Collected data entries:
------------------------------------------------------------

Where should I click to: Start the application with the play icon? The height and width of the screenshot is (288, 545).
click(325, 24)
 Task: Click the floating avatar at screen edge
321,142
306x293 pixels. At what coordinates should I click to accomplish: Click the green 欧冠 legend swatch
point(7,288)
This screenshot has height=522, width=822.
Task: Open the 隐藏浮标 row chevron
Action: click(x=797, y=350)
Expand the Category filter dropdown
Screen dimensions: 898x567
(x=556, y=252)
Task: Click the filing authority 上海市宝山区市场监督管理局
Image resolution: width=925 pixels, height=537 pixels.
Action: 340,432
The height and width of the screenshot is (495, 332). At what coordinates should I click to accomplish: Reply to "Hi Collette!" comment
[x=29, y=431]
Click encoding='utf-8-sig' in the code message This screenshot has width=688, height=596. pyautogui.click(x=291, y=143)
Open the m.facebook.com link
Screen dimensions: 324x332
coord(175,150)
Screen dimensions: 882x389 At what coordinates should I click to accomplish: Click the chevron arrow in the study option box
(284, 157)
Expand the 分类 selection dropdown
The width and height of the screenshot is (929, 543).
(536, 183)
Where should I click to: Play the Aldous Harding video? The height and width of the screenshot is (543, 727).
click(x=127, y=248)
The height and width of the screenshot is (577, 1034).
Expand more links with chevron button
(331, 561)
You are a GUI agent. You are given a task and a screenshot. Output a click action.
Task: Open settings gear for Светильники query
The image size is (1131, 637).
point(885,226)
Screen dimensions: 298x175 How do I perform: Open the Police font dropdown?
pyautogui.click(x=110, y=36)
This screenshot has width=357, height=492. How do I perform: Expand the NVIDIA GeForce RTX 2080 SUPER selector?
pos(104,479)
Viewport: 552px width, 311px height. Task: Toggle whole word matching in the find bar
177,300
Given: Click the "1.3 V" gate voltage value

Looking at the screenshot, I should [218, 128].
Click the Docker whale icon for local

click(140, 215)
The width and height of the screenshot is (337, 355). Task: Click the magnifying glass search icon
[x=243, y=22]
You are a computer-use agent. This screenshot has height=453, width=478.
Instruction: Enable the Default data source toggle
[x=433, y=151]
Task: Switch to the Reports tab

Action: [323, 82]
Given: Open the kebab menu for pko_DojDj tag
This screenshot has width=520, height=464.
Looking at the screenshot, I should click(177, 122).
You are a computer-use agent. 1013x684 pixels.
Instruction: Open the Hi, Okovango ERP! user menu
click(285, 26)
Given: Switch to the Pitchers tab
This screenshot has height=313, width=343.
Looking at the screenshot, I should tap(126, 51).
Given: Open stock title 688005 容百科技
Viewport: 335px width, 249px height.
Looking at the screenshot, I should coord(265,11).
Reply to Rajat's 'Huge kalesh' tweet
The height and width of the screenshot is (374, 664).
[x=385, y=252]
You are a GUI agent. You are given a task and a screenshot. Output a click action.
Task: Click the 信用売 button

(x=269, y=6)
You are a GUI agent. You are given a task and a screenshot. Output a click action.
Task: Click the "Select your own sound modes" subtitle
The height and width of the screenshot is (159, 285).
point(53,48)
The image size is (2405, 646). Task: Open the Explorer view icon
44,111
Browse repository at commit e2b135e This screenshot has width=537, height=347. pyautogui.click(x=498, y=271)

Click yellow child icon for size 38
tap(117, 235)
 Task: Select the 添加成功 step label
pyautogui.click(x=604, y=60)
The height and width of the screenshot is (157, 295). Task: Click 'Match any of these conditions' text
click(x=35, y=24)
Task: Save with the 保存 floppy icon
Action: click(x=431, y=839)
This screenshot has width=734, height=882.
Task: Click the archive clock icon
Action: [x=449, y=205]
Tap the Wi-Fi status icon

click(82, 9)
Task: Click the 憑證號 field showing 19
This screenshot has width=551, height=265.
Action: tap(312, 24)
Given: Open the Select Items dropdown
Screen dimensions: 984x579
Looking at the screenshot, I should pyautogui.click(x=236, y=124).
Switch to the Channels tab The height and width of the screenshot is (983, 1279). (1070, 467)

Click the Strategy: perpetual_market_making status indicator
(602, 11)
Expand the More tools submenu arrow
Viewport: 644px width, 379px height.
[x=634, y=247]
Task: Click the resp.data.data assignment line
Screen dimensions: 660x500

------------------------------------------------------------

WORK REQUEST - Return every entry verbatim.

REPLY TO THE TASK -
Where should I click to: Start the application with the play icon? The height and width of the screenshot is (288, 545).
click(325, 24)
 Task: Click the floating avatar at screen edge
321,142
306x293 pixels. At what coordinates should I click to accomplish: Click the green 欧冠 legend swatch
point(7,288)
This screenshot has height=522, width=822.
Task: Open the 隐藏浮标 row chevron
Action: click(x=797, y=350)
Expand the Category filter dropdown
Screen dimensions: 898x567
(x=556, y=252)
Task: Click the filing authority 上海市宝山区市场监督管理局
Image resolution: width=925 pixels, height=537 pixels.
Action: 340,432
The height and width of the screenshot is (495, 332). At what coordinates should I click to accomplish: Reply to "Hi Collette!" comment
[x=29, y=431]
Click encoding='utf-8-sig' in the code message This screenshot has width=688, height=596. pyautogui.click(x=291, y=143)
Open the m.facebook.com link
Screen dimensions: 324x332
coord(175,150)
Screen dimensions: 882x389 At what coordinates should I click to accomplish: Click the chevron arrow in the study option box
(284, 157)
Expand the 分类 selection dropdown
The width and height of the screenshot is (929, 543).
(536, 183)
Where should I click to: Play the Aldous Harding video? The height and width of the screenshot is (543, 727).
click(x=127, y=248)
The height and width of the screenshot is (577, 1034).
Expand more links with chevron button
(331, 561)
You are a GUI agent. You are given a task and a screenshot. Output a click action.
Task: Open settings gear for Светильники query
The image size is (1131, 637).
point(885,226)
Screen dimensions: 298x175 How do I perform: Open the Police font dropdown?
pyautogui.click(x=110, y=36)
This screenshot has width=357, height=492. How do I perform: Expand the NVIDIA GeForce RTX 2080 SUPER selector?
pos(104,479)
Viewport: 552px width, 311px height. Task: Toggle whole word matching in the find bar
177,300
Given: Click the "1.3 V" gate voltage value

Looking at the screenshot, I should [218, 128].
Click the Docker whale icon for local

click(140, 215)
The width and height of the screenshot is (337, 355). Task: Click the magnifying glass search icon
[x=243, y=22]
You are a computer-use agent. This screenshot has height=453, width=478.
Instruction: Enable the Default data source toggle
[x=433, y=151]
Task: Switch to the Reports tab

Action: [323, 82]
Given: Open the kebab menu for pko_DojDj tag
This screenshot has width=520, height=464.
Looking at the screenshot, I should click(177, 122).
You are a computer-use agent. 1013x684 pixels.
Instruction: Open the Hi, Okovango ERP! user menu
click(285, 26)
Given: Switch to the Pitchers tab
This screenshot has height=313, width=343.
Looking at the screenshot, I should tap(126, 51).
Given: Open stock title 688005 容百科技
Viewport: 335px width, 249px height.
Looking at the screenshot, I should coord(265,11).
Reply to Rajat's 'Huge kalesh' tweet
The height and width of the screenshot is (374, 664).
[x=385, y=252]
You are a GUI agent. You are given a task and a screenshot. Output a click action.
Task: Click the 信用売 button

(x=269, y=6)
You are a GUI agent. You are given a task and a screenshot. Output a click action.
Task: Click the "Select your own sound modes" subtitle
The height and width of the screenshot is (159, 285).
point(53,48)
The image size is (2405, 646). Task: Open the Explorer view icon
44,111
Browse repository at commit e2b135e This screenshot has width=537, height=347. pyautogui.click(x=498, y=271)

Click yellow child icon for size 38
tap(117, 235)
 Task: Select the 添加成功 step label
pyautogui.click(x=604, y=60)
The height and width of the screenshot is (157, 295). Task: Click 'Match any of these conditions' text
click(x=35, y=24)
Task: Save with the 保存 floppy icon
Action: click(x=431, y=839)
This screenshot has width=734, height=882.
Task: Click the archive clock icon
Action: [x=449, y=205]
Tap the Wi-Fi status icon

click(82, 9)
Task: Click the 憑證號 field showing 19
This screenshot has width=551, height=265.
Action: tap(312, 24)
Given: Open the Select Items dropdown
Screen dimensions: 984x579
Looking at the screenshot, I should pyautogui.click(x=236, y=124).
Switch to the Channels tab The height and width of the screenshot is (983, 1279). (1070, 467)

Click the Strategy: perpetual_market_making status indicator
(602, 11)
Expand the More tools submenu arrow
Viewport: 644px width, 379px height.
[x=634, y=247]
Task: Click the resp.data.data assignment line
Screen dimensions: 660x500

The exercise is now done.